Now What Can I Say About Apple Pay

Apple didn’t invent mobile payments, but to be honest, it has significantly enhanced them. Since Apple made it far easier to use a computer, listen to music, and communicate on the fly-by, Apple Pay is all about doing the same convenience for purchasing goods and services, online and off. Every financial innovation from the invention of money to the credit card served to reduce friction in commercial exchange and augmented the pace of commerce. Apple Pay does this with ease: it marks the end of scrawling a signature, producing a driver’s license or and other hassles that came with earlier forms of payment. It’s also sleeker than other mobile services comparatively. Apple Pay works automatically when your phone is held up to the checkout terminal, with no need to open an app as you must to use Google Wallet or PayPal or your MPESA. Pressing your thumb to the phone eliminates the need to use a PIN (a friend of mine once told me that she regularly forgets her PIN after which I blather a scathing insult about her memory), thereby speeding the transaction. This is true no matter whether you’re booking a room on Airbnb (that couch surfing thing) or buying sandwiches at Subway, perhaps soon enough at a local matt, we can only fantasize. It fuses the virtual and physical worlds of commerce in a way that no other payment system has attempted, both technically and socially. Relative to MPESA or other mobile money services, this is a definite advance.

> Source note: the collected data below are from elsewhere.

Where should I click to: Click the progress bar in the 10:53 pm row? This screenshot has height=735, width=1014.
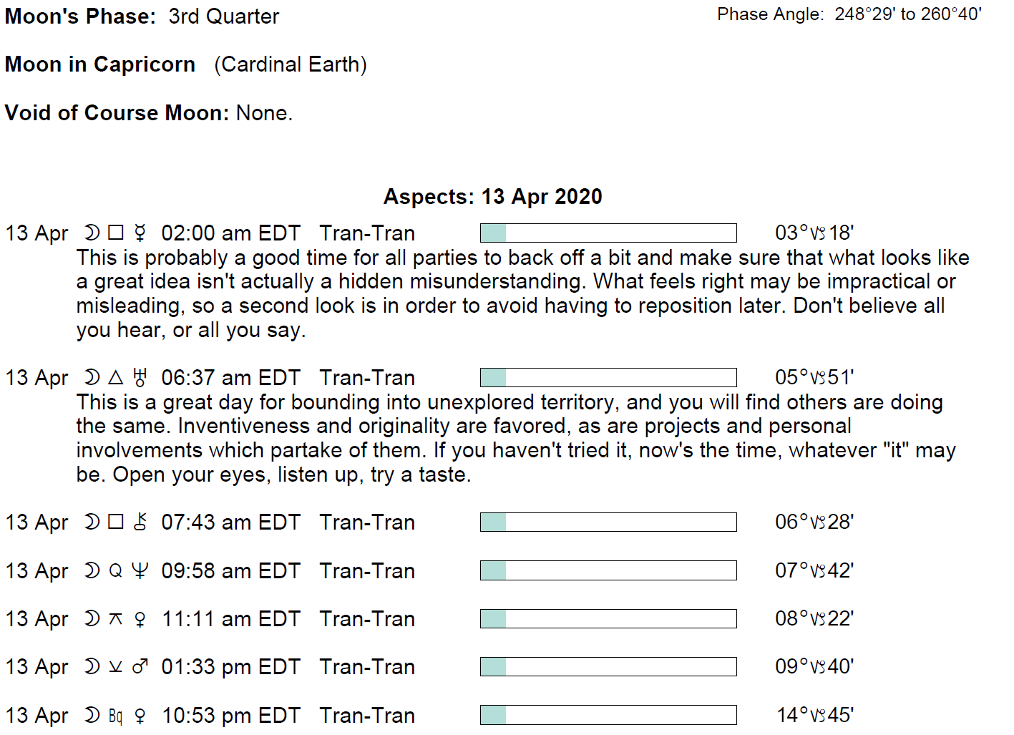pos(608,715)
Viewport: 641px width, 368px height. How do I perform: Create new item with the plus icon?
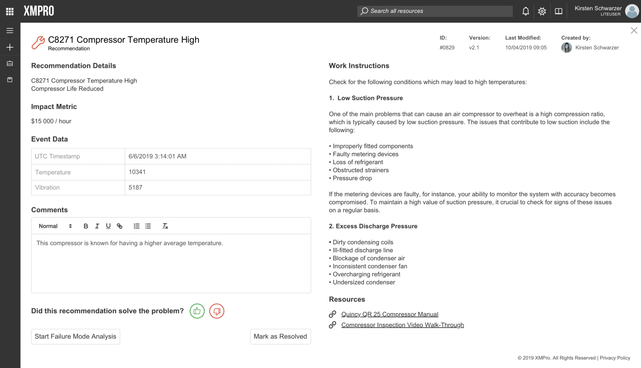pyautogui.click(x=10, y=47)
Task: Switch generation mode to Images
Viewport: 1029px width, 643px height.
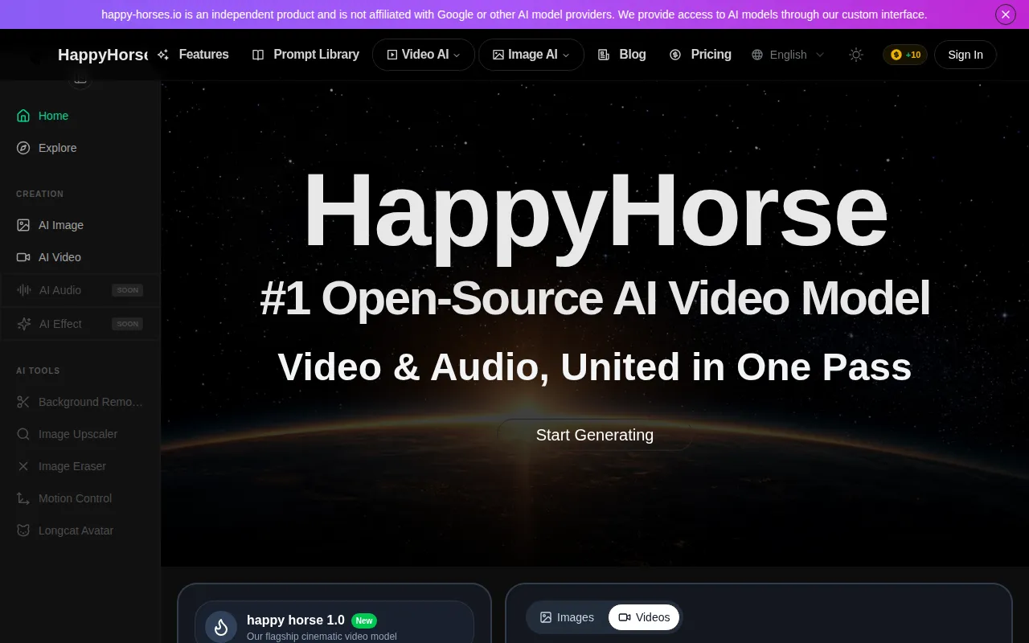Action: tap(566, 616)
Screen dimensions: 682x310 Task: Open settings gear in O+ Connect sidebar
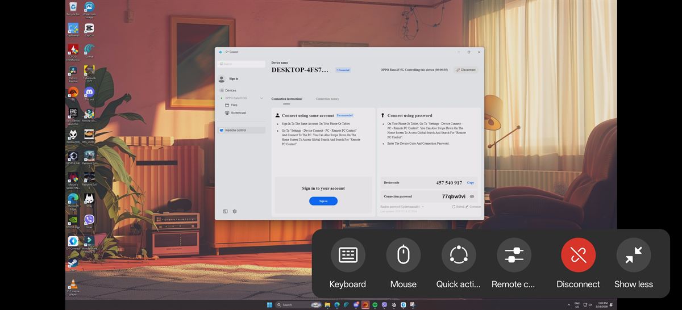point(235,211)
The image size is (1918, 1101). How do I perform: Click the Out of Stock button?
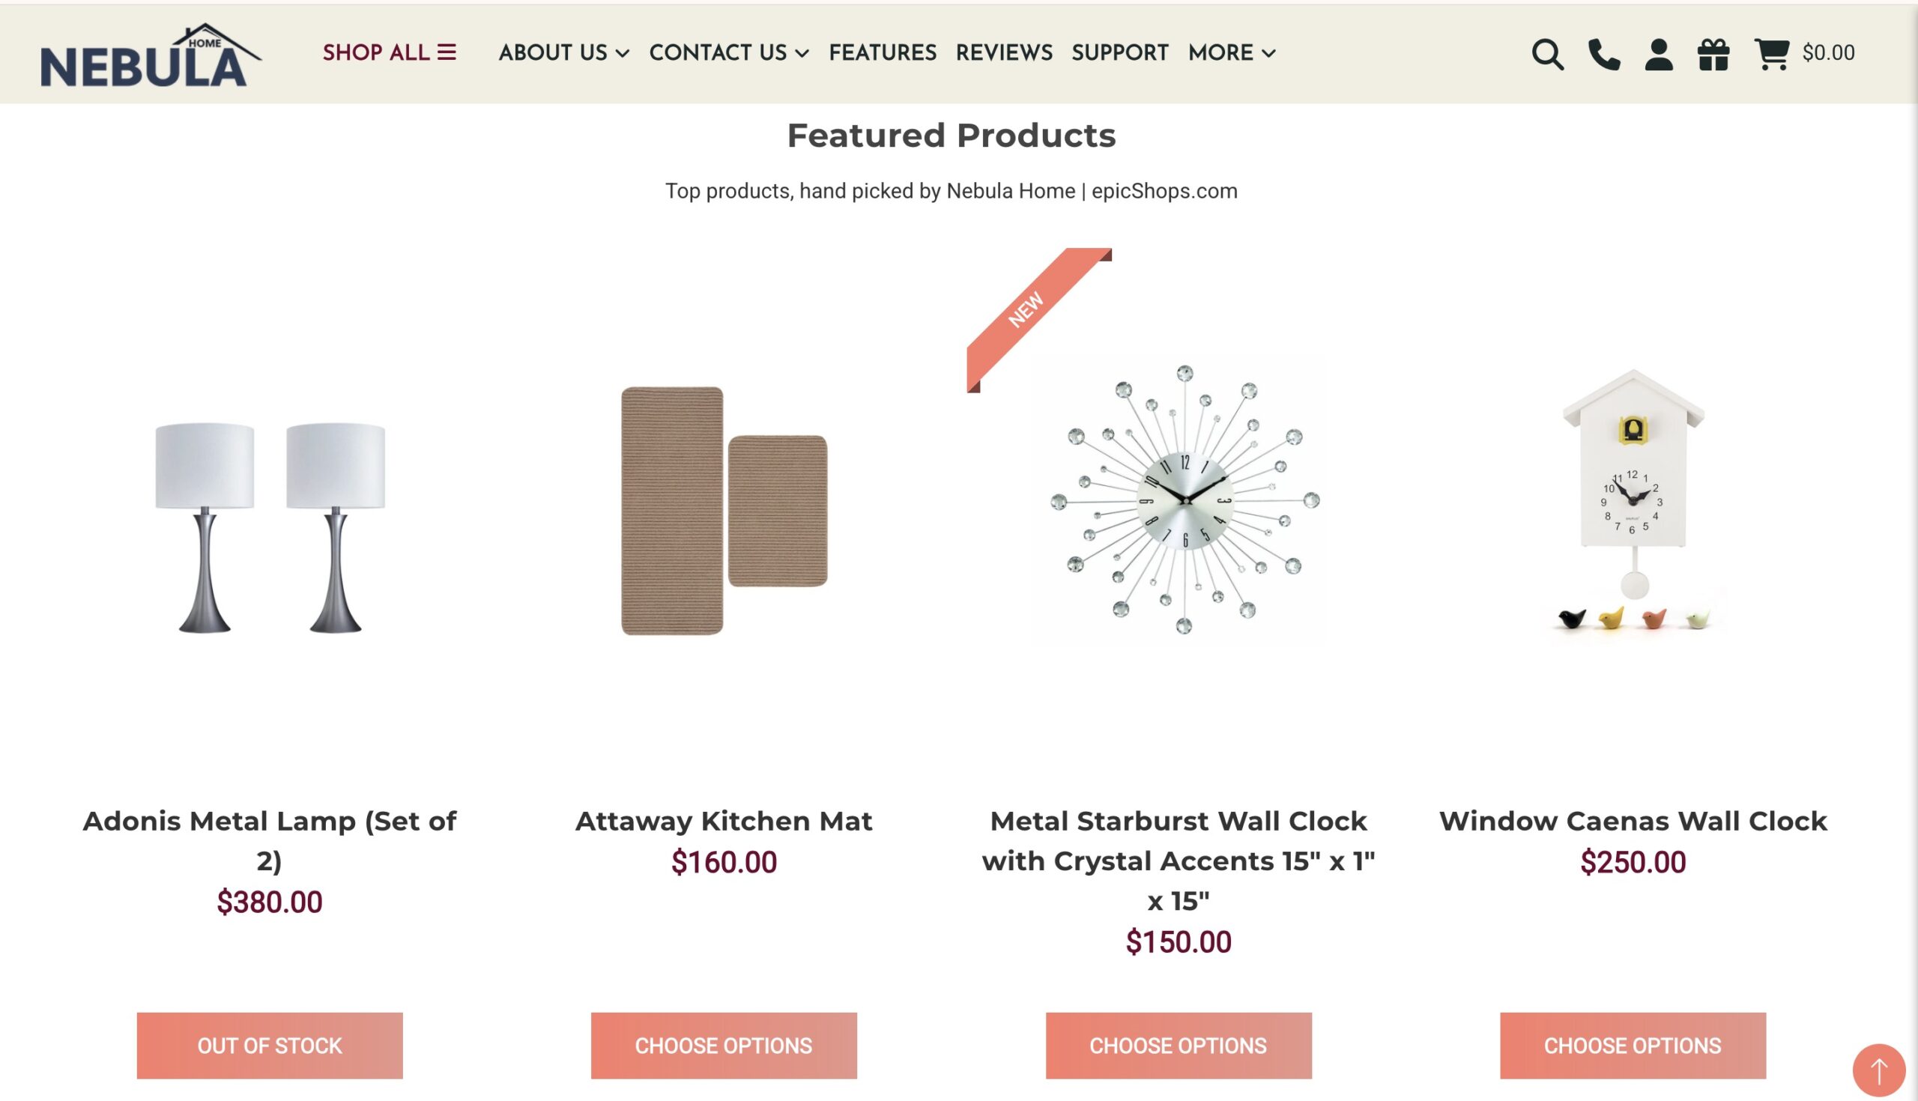270,1045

That, however, doesn’t mean most people will be ditching their wallets and waving phones in every store in 2015—far from it. The $3.7 billion worth of mobile payments made in U.S. stores the year last was just a drop in the $4 trillion bucket of consumer retail spending (I wonder what the consumer retail spending in Kenya is currently, last time I checked, it figured to 22.1 billion dollars between 2007 and 2011). Way Beyond that, an additional $12 trillion was spent on services, but this is America we are talking about. Apple Pay itself faces a smorgasbord of challenges, too, and not just from rival wallets offered by Google, PayPal, retailers, and wireless carriers. Currently only people with the new iPhone 6 can use Apple Pay in stores, bummer! It’s officially available only in the United States for now, but 98 percent of U.S. stores lack the right checkout terminals to accept it (even if Apple Pay advances to the country and the greater African region, will there be proper check-out terminals?). Ultimately, Apple Pay is far from replacing some of the things in a physical wallet—in particular, popular store rewards cards, yeah you know those favorite retail loyalty cards we so like to have here in Kenya. Starbucks’s app, in the United States, which is a collective store locator, rewards card, and payment engine all in one, still does account for the majority of all mobile payments in retail stores.

Despite, Apple has done a lot of things wonderfully right, implying that Apple Pay will turn out to be a veritable milestone, much like our own MPESA. Even if it is only a moderate success for Apple, it seems certain to be a driver of mobile payments in general. None of the individual technologies in it is novel, but the extent of Apple’s control over both the software and the hardware in the iPhone—which exceeds what Google can do for Google Wallet even on Android phones—allows it to combine those technologies into a service demonstrably easier to use than any other IN THE US. This is the much I can say about Apple Pay, FOR NOW.